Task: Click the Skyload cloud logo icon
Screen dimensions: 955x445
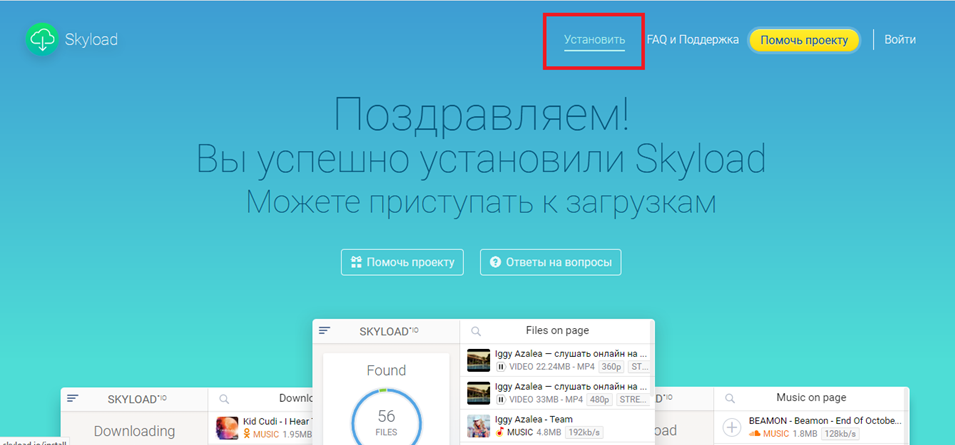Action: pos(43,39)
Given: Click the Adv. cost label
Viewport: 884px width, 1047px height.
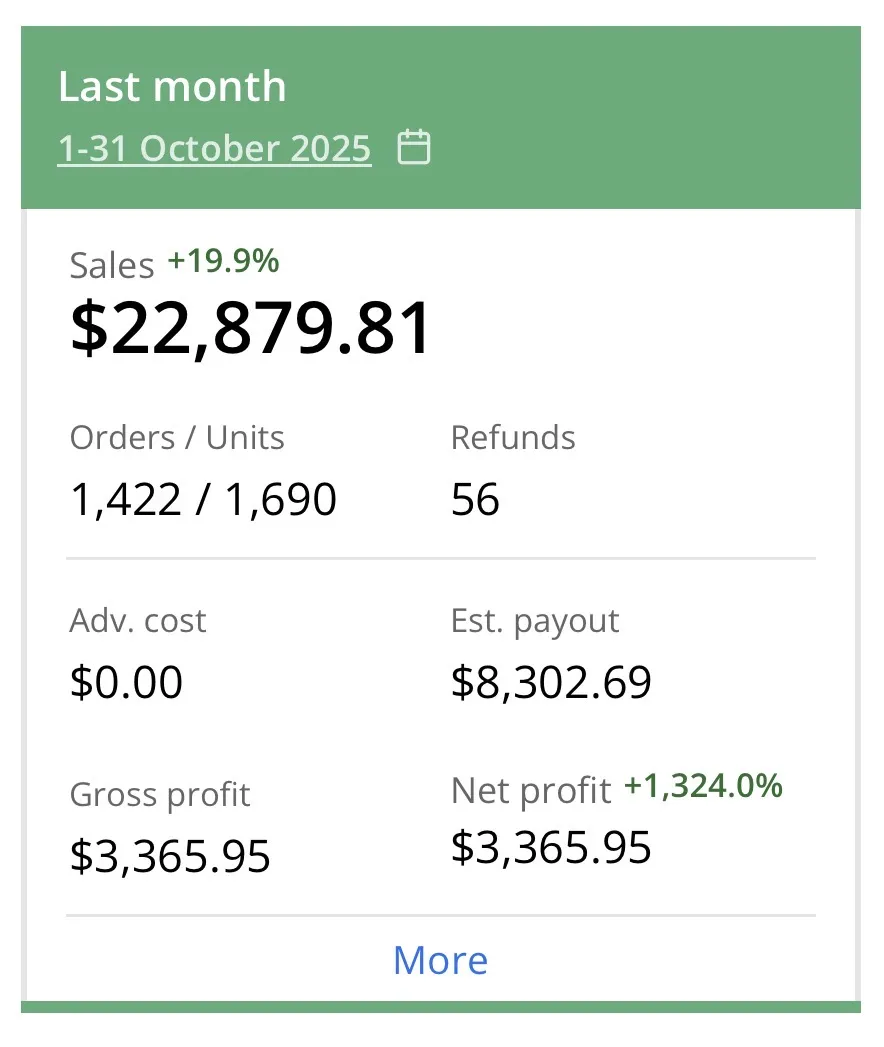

────────────────────

The lines you need are those containing "Click"; find them in the records and copy them.

Task: Click the Skyload cloud logo icon
Given: Click the Adv. cost label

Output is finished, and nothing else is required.